Из саквояжа достал подарки: Меланье отрез шерсти на платье, теплую шаль с кистями, игрушки для племянницы и брату трофейные немецкие ножницы, бритву и хромовые сапоги с лакированными голенищами – офицерские.
Вышел на крыльцо и лицом к лицу столкнулся с Ольгой. Не заметил, как она вышла из избы.

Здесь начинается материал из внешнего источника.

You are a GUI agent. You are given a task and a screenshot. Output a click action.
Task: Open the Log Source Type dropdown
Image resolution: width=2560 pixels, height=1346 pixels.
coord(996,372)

– Чуть с ног не сбил, георгиевский кавалер!
– Прошу прощения.
– Не прощайся. Придешь песню допеть или у брата заночуешь?
– Там видно будет, Ольга Семеновна.
– Не навеличивай, не старуха. Годки мы с тобой, и оба как пни обгорелые. Жгло нас, жгло, а не сожгло. И то ладно. Не запамятуй, завтра к вечеру ко мне всей компанией. Так у нас принято. Не побрезгуешь?
– Приду.
– Ой, как кольнуло в сердце, – схватилась Ольга за грудь, невзначай оперевшись о плечо Тимофея. – Ох, если бы ты знал, Прокопьевич, какими слезами исходит мое сердце, глядя, как проходит жизнь в глухомани и в скуке и как сгорают молодые годы! Как звездочки с зарею: горят а тускнеют.
– Такая красивая и одинокая?
– Правда ли, что я красивая? – А сама так и впилась в лицо Тимофея. – Ну, если правда, спасибо. Может, потому и сокол не сыскался, а? Приискатели судят: Ольга Федорова чересчур от фарта возгордилась. Неправда, Тима! Не от фарта, а ищу фарт в человеке. Да где его взять, чтоб душа огнем загорелась?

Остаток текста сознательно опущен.